US car maker set to expand Raptor family with flagship, confirms Mustang future, and says affordable performance cars are still important
Ford plans to build a road-going version of its Raptor T1+ Dakar Rally car as it pursues an ambition to become the Porsche of the off-road world.
The T1 is billed as the company’s “ultimate Raptor”, with the purpose-built V8, carbonfibre, steel-tube-chassis racer achieving a double podium and six stage wins at the 2026 version of the world’s toughest off-road race.
Ford CEO Jim Farley, who is visiting Australia this week for the F1 debut of its technical partnership with Red Bull Racing, confirmed it wanted to create a flagship for its Raptor family of off-road performance vehicles.
“I don’t want to go into [details of the T1+ production car] too much, other than to say [we] understand that the invisible line between off-road and on-road supercars is blurring,” Farley told Australian media, including Chasing Cars.

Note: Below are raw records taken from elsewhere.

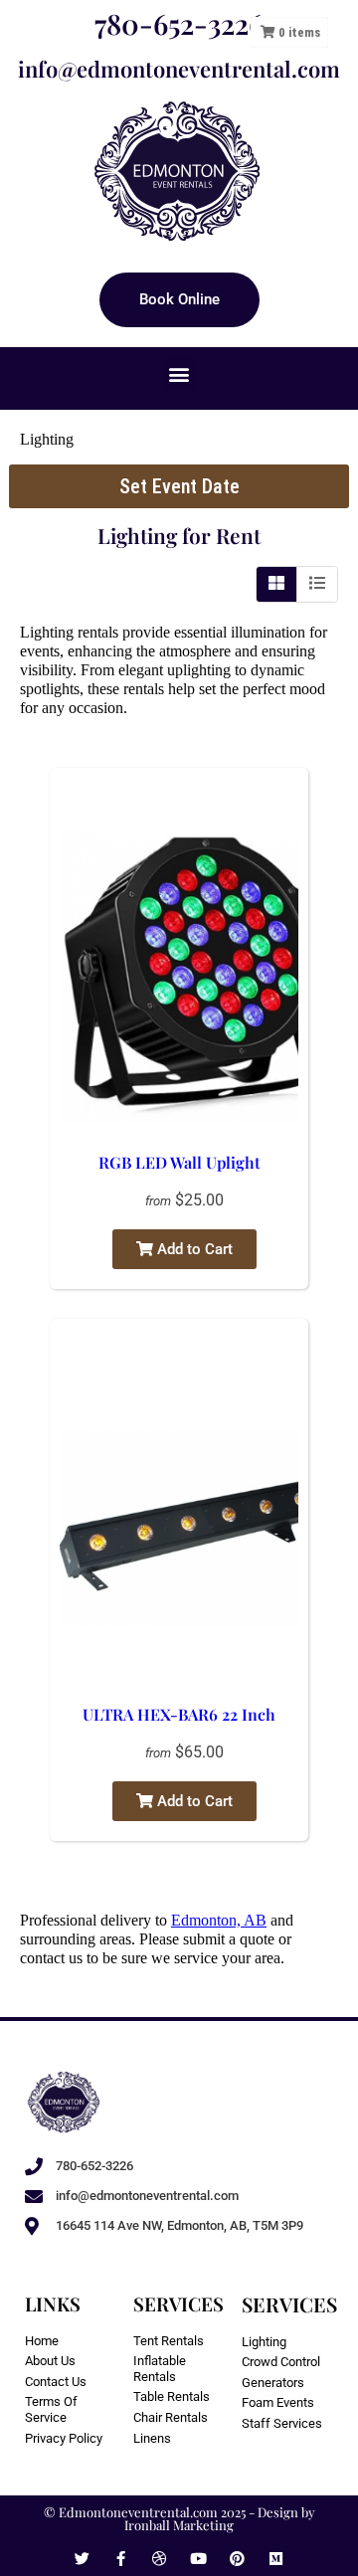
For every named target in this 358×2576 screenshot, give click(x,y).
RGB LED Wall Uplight (179, 1162)
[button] (179, 373)
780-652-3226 (179, 23)
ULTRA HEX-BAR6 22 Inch (179, 1714)
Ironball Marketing (179, 2524)
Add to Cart (193, 1249)
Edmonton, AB (219, 1920)
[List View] (317, 584)
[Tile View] (277, 584)
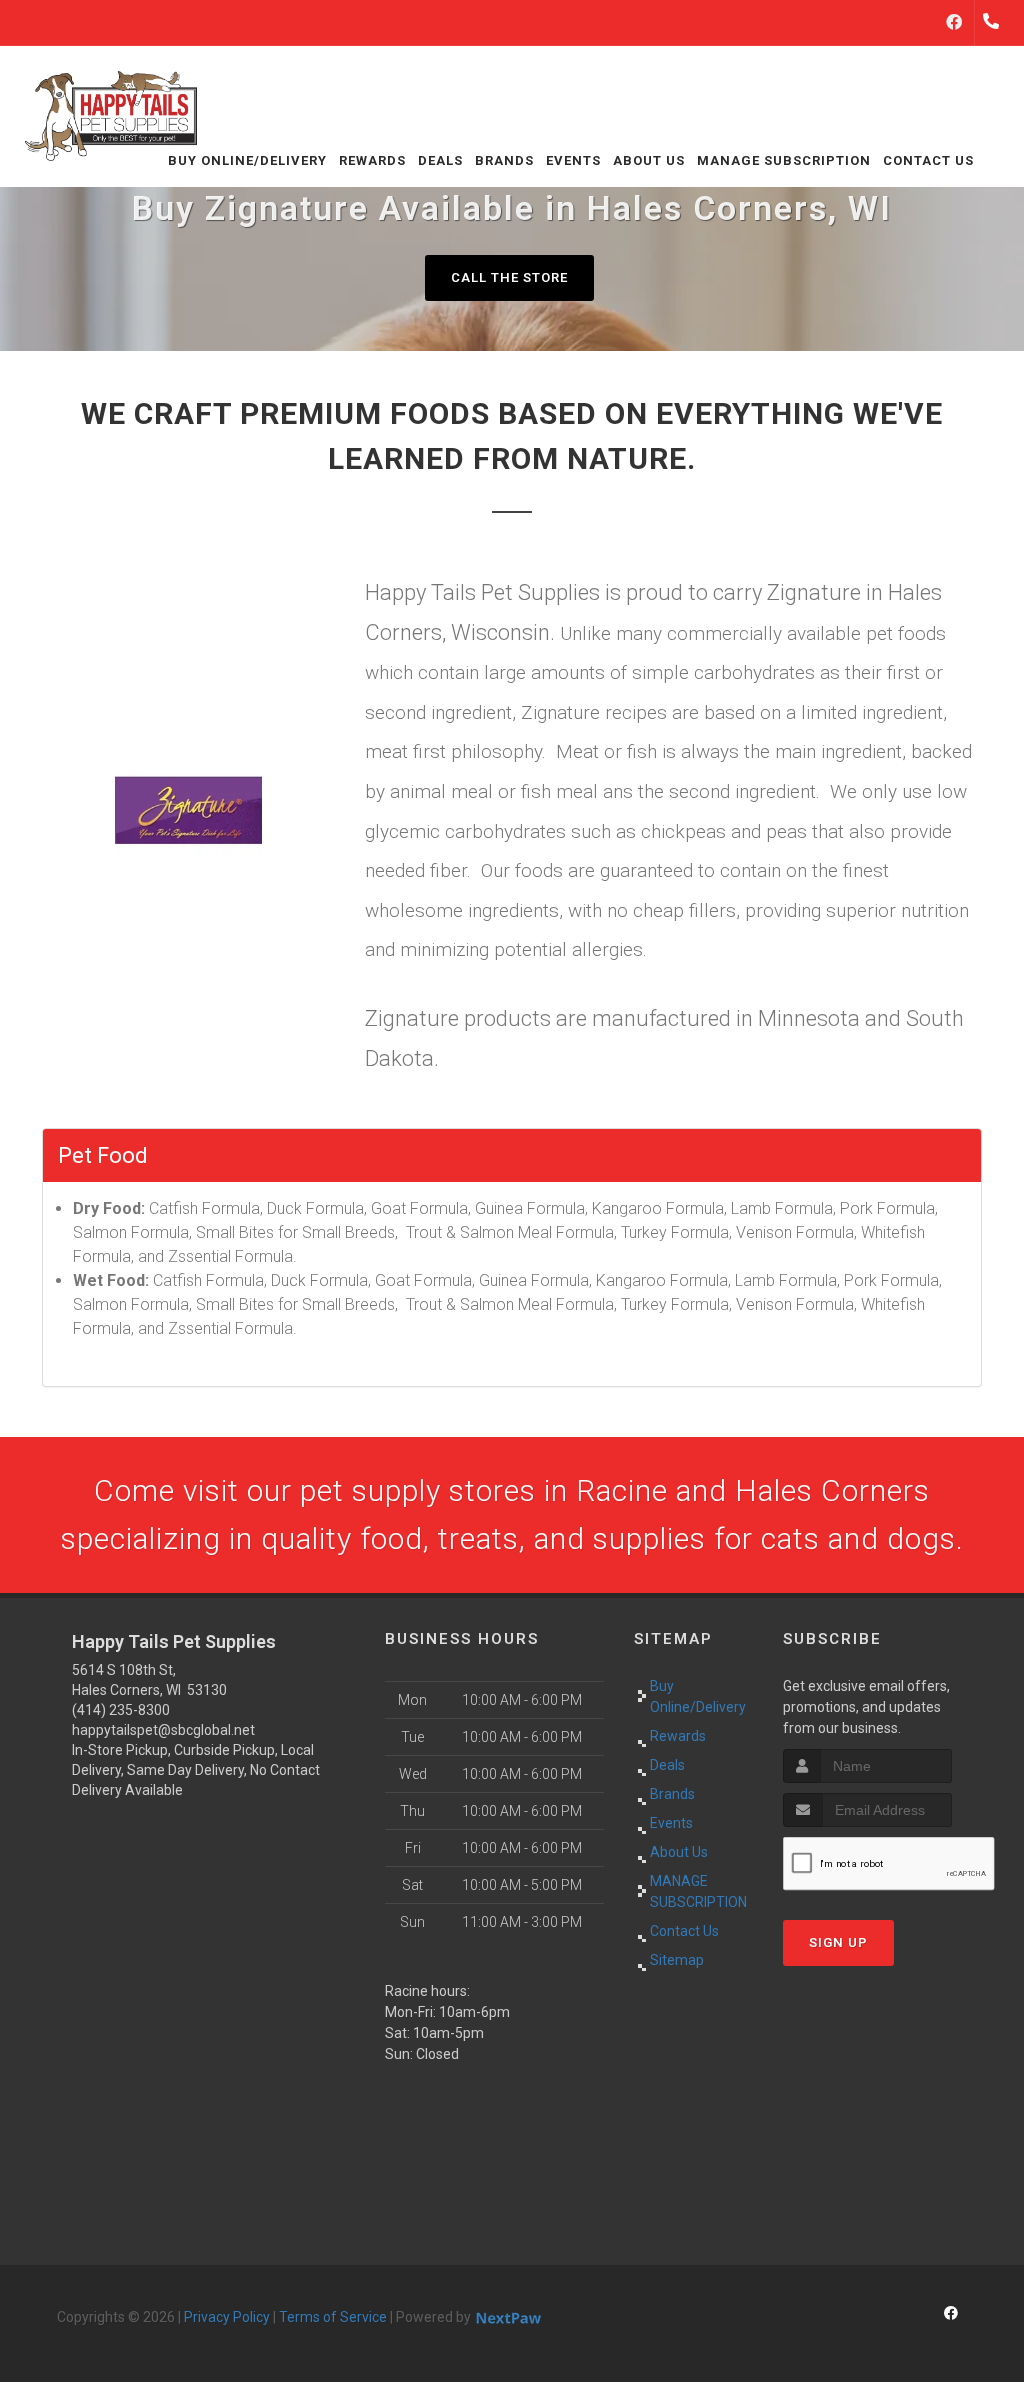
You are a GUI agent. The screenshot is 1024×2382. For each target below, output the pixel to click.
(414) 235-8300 (121, 1710)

“And with partially electric powertrains and digitally controlled damping and torque vectoring, you can now imagine a digitally enabled super vehicle that on road and off road is equally capable.

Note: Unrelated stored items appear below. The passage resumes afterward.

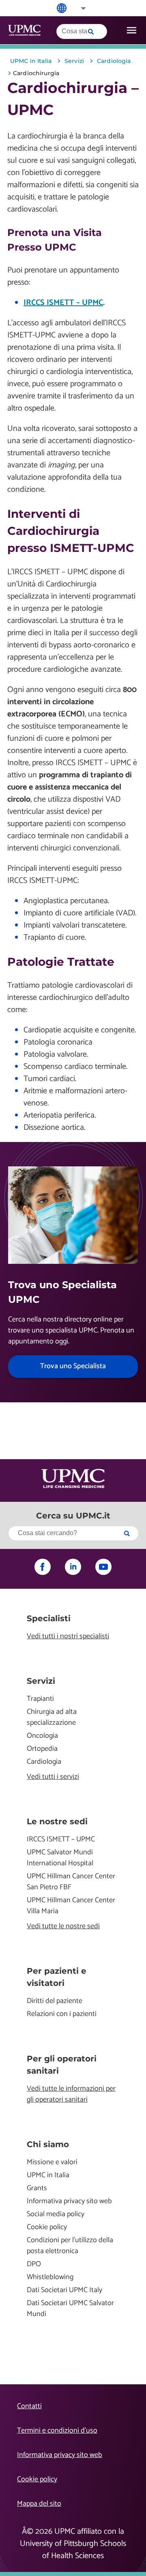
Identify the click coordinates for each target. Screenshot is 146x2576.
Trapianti (40, 1699)
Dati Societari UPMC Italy (64, 2290)
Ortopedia (42, 1748)
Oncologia (42, 1735)
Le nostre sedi (57, 1821)
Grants (37, 2188)
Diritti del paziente (54, 2001)
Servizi (41, 1681)
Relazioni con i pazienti (62, 2014)
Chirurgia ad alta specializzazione (52, 1717)
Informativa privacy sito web (69, 2201)
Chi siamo (48, 2144)
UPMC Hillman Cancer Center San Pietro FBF (71, 1882)
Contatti (29, 2406)
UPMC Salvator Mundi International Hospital (60, 1858)
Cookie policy (47, 2227)
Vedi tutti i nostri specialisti (68, 1636)
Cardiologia (44, 1761)
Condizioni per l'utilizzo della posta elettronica (70, 2246)
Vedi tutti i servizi (53, 1776)
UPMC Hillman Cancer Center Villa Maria (71, 1906)
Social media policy (55, 2214)
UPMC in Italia (48, 2175)
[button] (78, 8)
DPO (34, 2264)
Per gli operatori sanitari (62, 2065)
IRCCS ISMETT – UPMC (63, 302)
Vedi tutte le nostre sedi (63, 1926)
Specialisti (49, 1618)
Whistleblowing (50, 2277)
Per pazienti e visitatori (56, 1977)
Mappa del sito (39, 2504)
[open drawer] (131, 30)
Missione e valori (52, 2162)
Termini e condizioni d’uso (57, 2431)
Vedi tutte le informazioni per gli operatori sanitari (71, 2094)
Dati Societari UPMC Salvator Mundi (70, 2309)
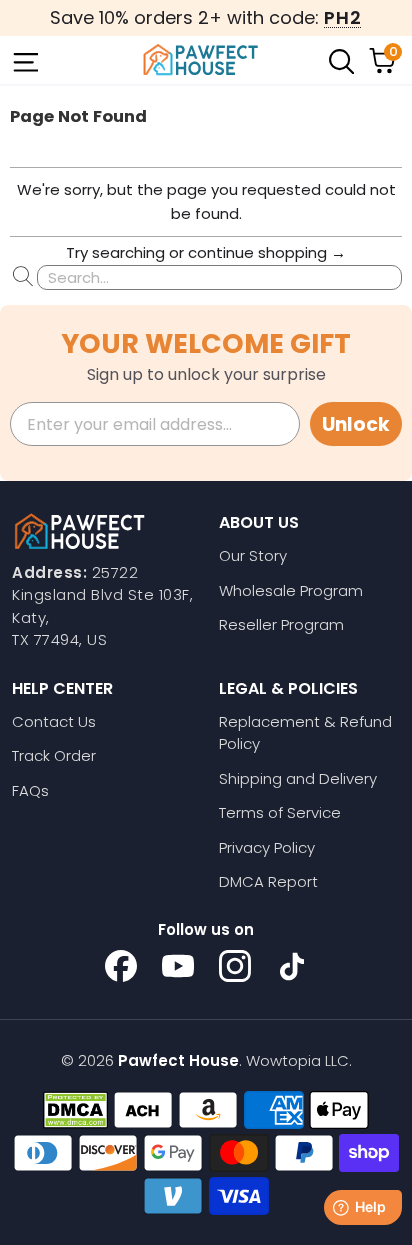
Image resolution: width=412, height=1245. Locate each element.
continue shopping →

“What the [vehicle] silhouette looks like, and all the details, we’ll continue to look at. But if there’s a company in the world that would break the rules and do something like that, I think it should be Ford.

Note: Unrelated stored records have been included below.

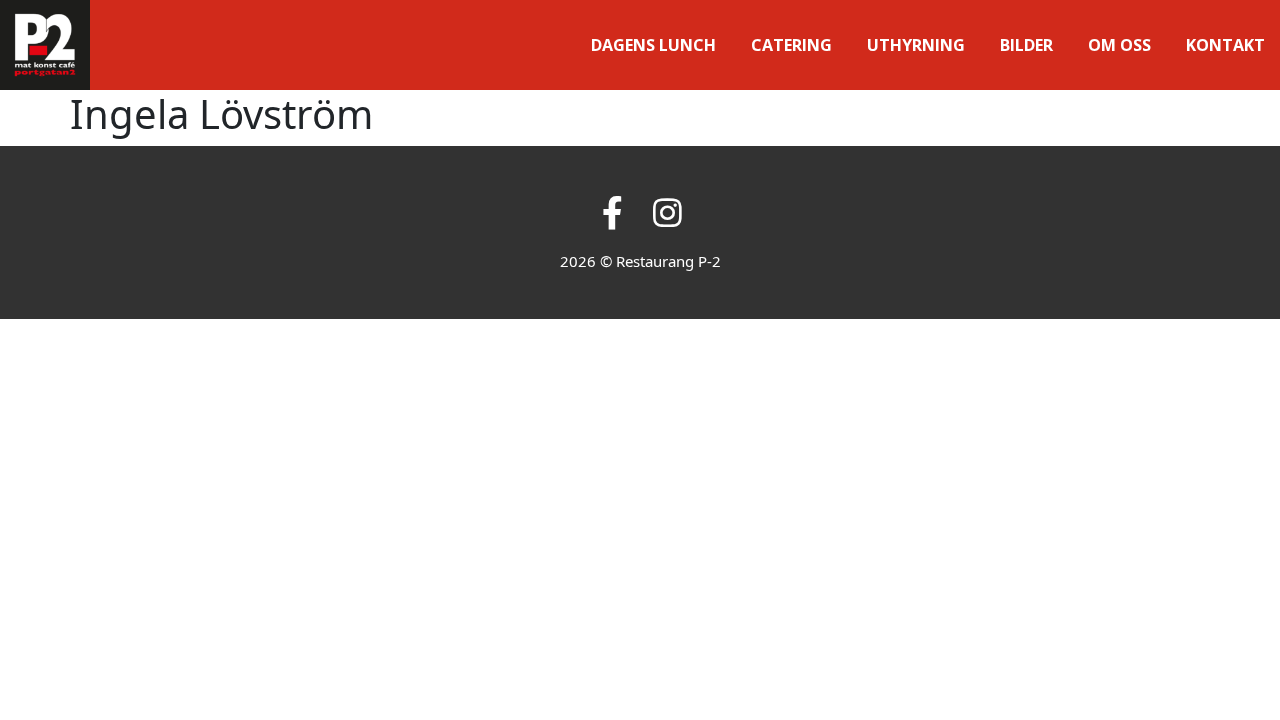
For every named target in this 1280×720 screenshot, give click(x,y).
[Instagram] (667, 212)
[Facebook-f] (612, 212)
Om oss (1119, 45)
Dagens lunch (653, 45)
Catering (791, 45)
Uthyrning (916, 45)
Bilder (1026, 45)
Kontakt (1225, 45)
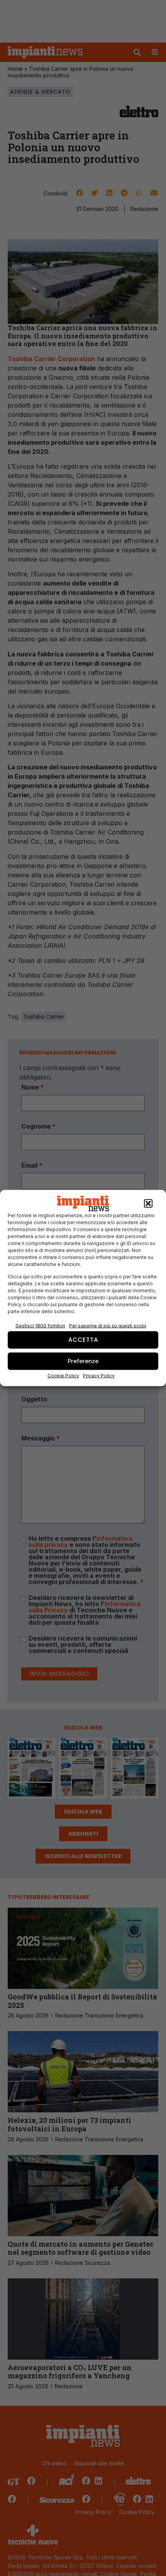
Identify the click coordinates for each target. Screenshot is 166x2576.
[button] (148, 1204)
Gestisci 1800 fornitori (40, 1325)
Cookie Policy (63, 1375)
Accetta (83, 1340)
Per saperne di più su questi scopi (107, 1325)
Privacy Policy (99, 1375)
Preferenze (83, 1361)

“[Our] F1 [involvement with Red Bull] is ultimate of that promise to compete around the world against the best and brightest in technology. And our commitment is to take that and, I wouldn’t say [apply our learnings to our] road cars, because really the most important performance vehicles at Ford are off-road vehicles.
“There is no Porsche off-road.”
Porsche has dabbled only recently with one off-road sports car, in the form of its 911 Dakar that was also inspired by its long history in the gruelling desert race. Lamborghini created something similar with its Huracan Sterrato.
While Ford looks to expand its family of Raptor vehicles that currently include performance versions of the F-150, Bronco and Ranger – with only the latter sold in Australia – Farley said the future of the Mustang muscle car was secure.
He insisted there would always be a Mustang in Ford’s line-up while he was at the company, adding that a ‘V8 Mustang manual’ would have to be prised out of the company’s “cold dead body”.
There has been speculation, however, that Ford could build a high-riding, Raptor-style version of its famous sports car.
Ford Performance’s off-road focus means disappointing news for fans of the company’s renowned hot-hatches, such as the Fiesta ST and Focus RS.
It has made Ford performance vehicles less attainable for enthusiasts, with the Mustang starting from $72,990 (or $84,990 in V8 form) and the Ranger Raptor costing $90,690 in Australia.
Farley confirmed Ford had no intention to bring back hot-hatches but stressed the company wasn’t planning to ignore enthusiast buyers with smaller budgets.
“We are very committed to affordable performance,” said Farley. “It’s the DNA of the company. It’s a democratisation promise that Henry Ford made, but please expect us not to phone it in or to copy the past. What we get motivated on is doing something new that’s better and different.
“I talk about this a lot [with my team]. I think the way we think about looking forward to bring that affordable enthusiast product to life would be more of a mashup between on-road and off-road.
I think the Fiestas and the Focuses, and all the products that we all grew up with – the Sierra 500s, the Falcon Coupes, all those great cars…
“But we look forward. We don’t want to operate in the past. And in the forward world of automotive technology and enthusiast driving, I don’t think customers need to make such difficult choices between fun off road and fun on road.
“So if we’re going to do something like [a modern Fiesta ST or Focus RS], I would insist the team invent maybe something of a new formula that you haven’t seen yet.”